Portland, eat your heart out.

Between 2005 and 2011, ninety percent of Los Angeles' growth was in low-car households, defined as households with fewer vehicles than working adults*. You read that right: Los Angeles, low-car. Even more incredibly, of the 20,000 households the city added over this six-year period, over 8,000 of them own zero cars. That's over forty percent.

This is amazing news for the city, and a testament to its efforts to provide more mobility options for its residents. Fewer people are dependent on expensive vehicles and gasoline to get around, which means they've got more money to spend locally. It also means a greater number of people are getting around in healthier ways, like walking, biking, and transit, and fewer cars polluting the city and adding to congestion.

With the right policies in place, we can reap even greater benefits. Right now much of the city still requires tons of parking for new apartments, often far more than developers think is necessary.

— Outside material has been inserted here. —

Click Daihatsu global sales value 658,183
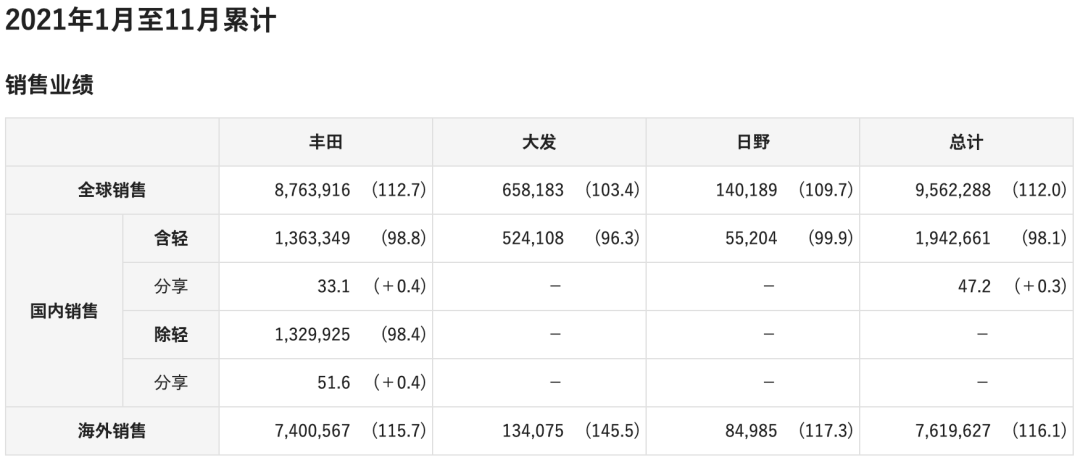This screenshot has width=1080, height=463. pos(533,190)
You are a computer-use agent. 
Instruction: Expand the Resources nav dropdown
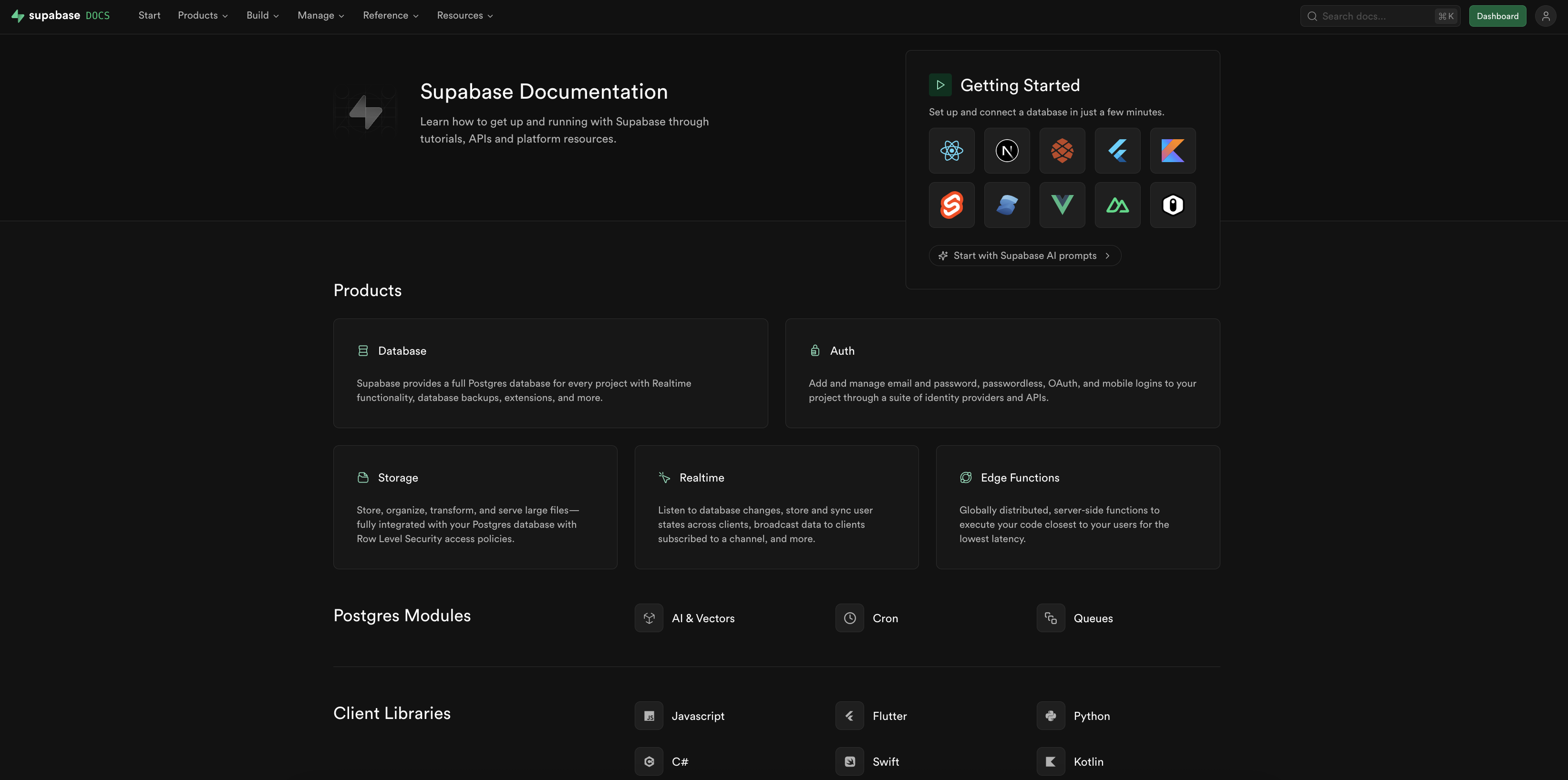coord(464,16)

And you can see why—when nearly half of the city's new residents don't even own cars, building a bunch of super-expensive parking for them doesn't make a lot of sense. Relaxing parking mandates would be nice for apartment-builders, but it'd really be nice for the people who live in them: as Michael Manville of UCLA found a while back, when you relax parking requirements you get more housing, and at lower prices. It's also good for business, as Santa Monica found recently.

Keep it up, LA!

(Hat tip to Michael Andersen at BikePortland, who showed me how to find this demographic data and whose article inspired me to write one for Los Angeles. And whose design for the above chart I blatantly stole.)

*This is a conservative estimate. The numbers exclude households with adults who aren't working and don't own cars (presumably including the elderly and retired), as well as households with one working adult and one car, even though many of these households are likely to be couples with one working parent and one stay-at-home parent. Unfortunately, the survey data didn't differentiate between these households and those with only one adult. Because of this, the actual share of growth attributable to low-car households is almost certainly greater than 90%.